* Material provided *

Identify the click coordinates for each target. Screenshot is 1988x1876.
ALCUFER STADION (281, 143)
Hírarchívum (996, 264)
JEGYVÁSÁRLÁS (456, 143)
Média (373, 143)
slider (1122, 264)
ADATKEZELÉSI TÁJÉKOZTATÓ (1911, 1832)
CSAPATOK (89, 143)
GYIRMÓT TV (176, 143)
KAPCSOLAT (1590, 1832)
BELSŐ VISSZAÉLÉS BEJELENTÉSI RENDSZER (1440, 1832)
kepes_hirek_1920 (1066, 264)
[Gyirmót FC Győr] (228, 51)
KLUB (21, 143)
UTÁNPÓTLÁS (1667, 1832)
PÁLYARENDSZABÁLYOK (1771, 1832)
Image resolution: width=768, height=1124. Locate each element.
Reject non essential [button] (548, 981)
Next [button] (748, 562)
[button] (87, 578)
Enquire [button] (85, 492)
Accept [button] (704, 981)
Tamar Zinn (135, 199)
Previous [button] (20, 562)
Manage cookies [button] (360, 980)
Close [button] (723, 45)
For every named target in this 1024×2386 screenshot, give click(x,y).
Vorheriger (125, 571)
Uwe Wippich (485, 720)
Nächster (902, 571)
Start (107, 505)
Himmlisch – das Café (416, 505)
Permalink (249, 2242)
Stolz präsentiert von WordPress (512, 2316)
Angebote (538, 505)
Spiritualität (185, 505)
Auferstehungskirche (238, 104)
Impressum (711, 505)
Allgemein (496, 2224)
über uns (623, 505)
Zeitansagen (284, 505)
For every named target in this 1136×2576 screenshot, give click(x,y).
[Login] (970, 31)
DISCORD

* Activity *
Retype only the stretch of lines above starting at the one with "JEGYVÁSÁRLÁS (456, 143)" and stopping at the one with "PÁLYARENDSZABÁLYOK (1771, 1832)", exactly as written, with both kept.

* Result of this task *
JEGYVÁSÁRLÁS (456, 143)
Média (373, 143)
slider (1122, 264)
ADATKEZELÉSI TÁJÉKOZTATÓ (1911, 1832)
CSAPATOK (89, 143)
GYIRMÓT TV (176, 143)
KAPCSOLAT (1590, 1832)
BELSŐ VISSZAÉLÉS BEJELENTÉSI RENDSZER (1440, 1832)
kepes_hirek_1920 (1066, 264)
[Gyirmót FC Győr] (228, 51)
KLUB (21, 143)
UTÁNPÓTLÁS (1667, 1832)
PÁLYARENDSZABÁLYOK (1771, 1832)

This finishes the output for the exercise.